**WHAT YOU HAVE TO DO:**
Copy every line of the entries that has the string "photo" in it.

──────── DATASET EXCERPTS ────────

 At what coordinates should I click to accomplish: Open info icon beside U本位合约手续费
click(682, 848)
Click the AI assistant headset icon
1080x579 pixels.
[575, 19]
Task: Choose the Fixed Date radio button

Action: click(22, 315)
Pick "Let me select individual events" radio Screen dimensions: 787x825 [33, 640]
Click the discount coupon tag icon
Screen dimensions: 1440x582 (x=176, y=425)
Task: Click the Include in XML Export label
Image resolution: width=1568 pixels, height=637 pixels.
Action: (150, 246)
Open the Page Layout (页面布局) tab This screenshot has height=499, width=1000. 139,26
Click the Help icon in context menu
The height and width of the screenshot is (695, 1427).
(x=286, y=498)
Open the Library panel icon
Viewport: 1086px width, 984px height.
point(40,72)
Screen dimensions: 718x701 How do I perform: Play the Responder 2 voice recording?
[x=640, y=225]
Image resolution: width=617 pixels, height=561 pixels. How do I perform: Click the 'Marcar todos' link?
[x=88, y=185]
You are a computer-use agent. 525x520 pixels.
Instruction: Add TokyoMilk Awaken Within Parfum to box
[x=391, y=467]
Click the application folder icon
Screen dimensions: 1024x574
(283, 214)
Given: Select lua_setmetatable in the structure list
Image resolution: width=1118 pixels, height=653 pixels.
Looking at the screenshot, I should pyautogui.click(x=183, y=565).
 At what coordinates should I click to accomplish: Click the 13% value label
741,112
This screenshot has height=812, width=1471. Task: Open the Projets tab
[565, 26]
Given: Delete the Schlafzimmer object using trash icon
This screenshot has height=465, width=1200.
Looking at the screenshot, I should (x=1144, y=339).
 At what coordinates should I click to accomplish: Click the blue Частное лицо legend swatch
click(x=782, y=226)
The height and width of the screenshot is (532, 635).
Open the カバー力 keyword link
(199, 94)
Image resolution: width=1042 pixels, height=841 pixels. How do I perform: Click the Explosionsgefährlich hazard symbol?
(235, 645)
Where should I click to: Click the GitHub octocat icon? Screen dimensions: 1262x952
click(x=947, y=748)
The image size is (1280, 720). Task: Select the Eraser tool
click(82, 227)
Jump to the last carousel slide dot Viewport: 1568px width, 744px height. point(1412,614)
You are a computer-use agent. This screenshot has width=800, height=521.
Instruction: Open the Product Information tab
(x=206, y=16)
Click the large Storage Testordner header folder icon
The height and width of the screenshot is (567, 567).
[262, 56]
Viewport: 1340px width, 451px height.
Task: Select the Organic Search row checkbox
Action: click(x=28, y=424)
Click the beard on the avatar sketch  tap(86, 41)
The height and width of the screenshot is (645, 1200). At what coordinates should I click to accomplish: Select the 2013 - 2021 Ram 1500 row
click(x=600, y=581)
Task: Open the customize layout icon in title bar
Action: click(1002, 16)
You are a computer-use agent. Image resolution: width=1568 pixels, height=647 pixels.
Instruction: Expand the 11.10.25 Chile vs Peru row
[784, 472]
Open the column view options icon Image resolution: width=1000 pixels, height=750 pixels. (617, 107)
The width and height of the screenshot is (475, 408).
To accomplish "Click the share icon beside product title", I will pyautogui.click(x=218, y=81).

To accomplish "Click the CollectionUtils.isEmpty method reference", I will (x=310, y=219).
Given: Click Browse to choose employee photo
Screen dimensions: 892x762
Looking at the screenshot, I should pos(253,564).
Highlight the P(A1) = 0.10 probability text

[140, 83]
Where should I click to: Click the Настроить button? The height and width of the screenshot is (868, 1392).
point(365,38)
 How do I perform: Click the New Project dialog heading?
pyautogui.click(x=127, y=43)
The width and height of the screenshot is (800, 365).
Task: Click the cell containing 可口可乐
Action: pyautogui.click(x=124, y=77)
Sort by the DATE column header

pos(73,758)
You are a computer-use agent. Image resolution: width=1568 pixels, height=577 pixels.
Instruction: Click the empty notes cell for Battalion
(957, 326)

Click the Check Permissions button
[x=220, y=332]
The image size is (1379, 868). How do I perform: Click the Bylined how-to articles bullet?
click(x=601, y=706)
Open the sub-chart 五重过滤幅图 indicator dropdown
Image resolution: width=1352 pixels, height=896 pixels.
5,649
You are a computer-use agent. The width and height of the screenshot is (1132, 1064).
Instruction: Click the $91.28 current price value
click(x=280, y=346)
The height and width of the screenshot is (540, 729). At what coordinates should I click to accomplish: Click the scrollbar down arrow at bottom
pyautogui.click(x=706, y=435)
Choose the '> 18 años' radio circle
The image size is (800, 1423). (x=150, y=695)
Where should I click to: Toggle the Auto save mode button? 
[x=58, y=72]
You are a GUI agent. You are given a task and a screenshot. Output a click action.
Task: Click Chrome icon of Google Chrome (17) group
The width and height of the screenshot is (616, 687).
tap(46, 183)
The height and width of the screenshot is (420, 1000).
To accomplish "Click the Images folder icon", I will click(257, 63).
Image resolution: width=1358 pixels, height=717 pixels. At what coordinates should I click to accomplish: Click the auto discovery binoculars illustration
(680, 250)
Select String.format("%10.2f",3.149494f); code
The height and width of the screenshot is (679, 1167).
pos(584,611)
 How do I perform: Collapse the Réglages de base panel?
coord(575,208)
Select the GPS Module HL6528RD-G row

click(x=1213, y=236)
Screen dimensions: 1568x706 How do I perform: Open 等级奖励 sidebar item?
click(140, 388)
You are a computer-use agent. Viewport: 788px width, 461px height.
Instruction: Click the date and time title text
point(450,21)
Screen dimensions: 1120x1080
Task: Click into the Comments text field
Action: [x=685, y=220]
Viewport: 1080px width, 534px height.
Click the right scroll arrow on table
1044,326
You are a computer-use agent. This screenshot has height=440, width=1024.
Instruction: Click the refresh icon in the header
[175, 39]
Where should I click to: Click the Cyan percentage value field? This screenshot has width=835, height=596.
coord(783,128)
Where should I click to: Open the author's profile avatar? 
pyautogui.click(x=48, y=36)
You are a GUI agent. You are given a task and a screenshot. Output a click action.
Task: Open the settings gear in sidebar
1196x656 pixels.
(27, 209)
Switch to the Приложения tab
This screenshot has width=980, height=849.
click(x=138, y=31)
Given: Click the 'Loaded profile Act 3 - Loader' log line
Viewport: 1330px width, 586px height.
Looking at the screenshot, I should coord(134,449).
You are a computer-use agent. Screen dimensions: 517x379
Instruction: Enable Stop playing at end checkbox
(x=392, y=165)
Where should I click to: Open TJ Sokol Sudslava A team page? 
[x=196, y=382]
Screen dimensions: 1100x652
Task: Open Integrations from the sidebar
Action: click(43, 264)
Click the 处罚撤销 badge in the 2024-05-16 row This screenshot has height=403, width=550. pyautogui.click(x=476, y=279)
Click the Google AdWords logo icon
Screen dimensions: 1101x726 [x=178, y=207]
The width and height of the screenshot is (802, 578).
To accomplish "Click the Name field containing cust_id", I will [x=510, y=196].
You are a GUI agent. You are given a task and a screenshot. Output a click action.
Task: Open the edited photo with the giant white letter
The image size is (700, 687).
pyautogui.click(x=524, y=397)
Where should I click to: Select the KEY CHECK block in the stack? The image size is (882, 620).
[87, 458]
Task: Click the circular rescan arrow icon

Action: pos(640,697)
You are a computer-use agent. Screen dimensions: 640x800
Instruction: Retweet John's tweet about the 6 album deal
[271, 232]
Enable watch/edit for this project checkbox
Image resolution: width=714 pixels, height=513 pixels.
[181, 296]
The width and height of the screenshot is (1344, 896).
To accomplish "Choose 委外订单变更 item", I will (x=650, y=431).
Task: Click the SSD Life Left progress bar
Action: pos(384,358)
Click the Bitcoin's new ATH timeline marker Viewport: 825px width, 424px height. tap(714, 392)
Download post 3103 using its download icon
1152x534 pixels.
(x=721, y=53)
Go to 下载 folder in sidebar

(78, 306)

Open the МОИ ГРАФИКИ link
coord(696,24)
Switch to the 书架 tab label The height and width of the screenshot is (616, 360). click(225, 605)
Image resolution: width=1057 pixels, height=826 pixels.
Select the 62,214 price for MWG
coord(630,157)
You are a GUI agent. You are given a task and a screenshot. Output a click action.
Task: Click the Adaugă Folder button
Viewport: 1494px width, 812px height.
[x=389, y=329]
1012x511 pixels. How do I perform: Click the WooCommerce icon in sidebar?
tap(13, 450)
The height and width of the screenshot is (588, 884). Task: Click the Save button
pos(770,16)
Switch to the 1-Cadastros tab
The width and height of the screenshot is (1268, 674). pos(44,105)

────────

**RESULT BELOW:**
Given: Click Browse to choose employee photo
Task: Open the edited photo with the giant white letter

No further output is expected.